This week we profile a recent publication in Cell Stem Cell from the laboratories of Drs. Michael Underhill
(pictured, second from left) and Fabio Rossi (left) at the Biomedical Research Centre at UBC.
Can you provide a brief overview of your lab’s current research focus?
Our laboratories study a population of stem/progenitor cells termed mesenchymal progenitors (MPs). They can be found to varying extents throughout adult tissues, and they play a universal role in tissue renewal and regeneration. We are studying how we can modify their behaviour to enhance their regenerative activity and reduce their reparative/fibrotic activity. In complementary studies, we are also investigating the role of these cells in cancer and they appear to be the cell of origin for certain types of cancers, whereas they make a marked contribution to the tumour microenvironment in other types of cancers. The overarching goal of our research programs is to better understand MP biology in health and disease.

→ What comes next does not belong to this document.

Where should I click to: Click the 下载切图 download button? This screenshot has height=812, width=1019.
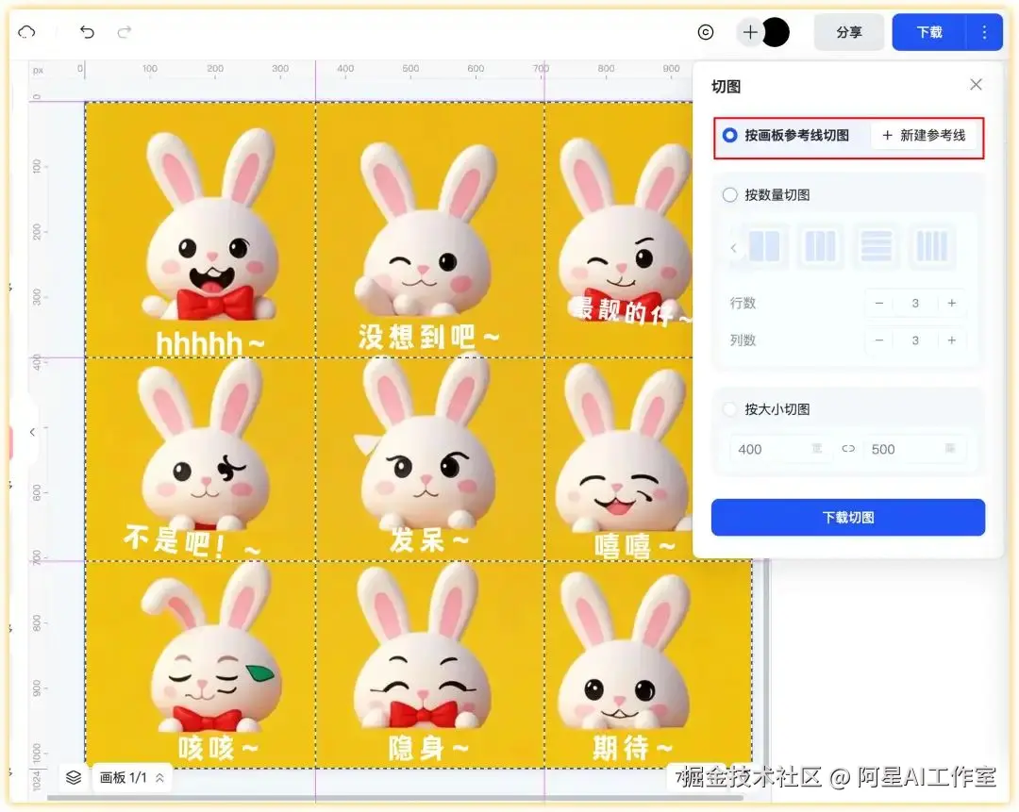coord(847,517)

What is the significance of the findings in this publication?
This publication describes the generation of a new set of genetic tools that enable us to better study the activity of MPs. The focus of the paper was examining MPs in skeletal muscle regeneration and we show that they play several critical roles important for muscle regeneration. Interestingly, we also reported that MPs directly contribute to regeneration of various connective tissue structures including the myotendinous junction. The myotendinous junction links muscle to tendon and is essential for transmitting muscle forces to the skeleton. How the myotendinous junction is regenerated following injury is poorly understood and in this paper, we identify a subpopulation of MPs that directly regenerates this structure. Collectively, the results in the paper define a number of important activities of MPs in skeletal muscle regeneration.
What are the next steps for this research?
There are a number of next steps, but collectively our groups are very interested in exploring MP function across a number of models with the ultimate goals of better understanding MP biology in development, growth, health and disease. We are also very interested in exploring the role of MP dysfunction in aging and cancer.
This work was funded by:
This research was supported by multiple funding agencies, including the Canadian Institutes of Health, National Institutes of Health and the Terry Fox Research Institute. We would also like to thank STEMCELL Technologies for providing us with in-development media formulations.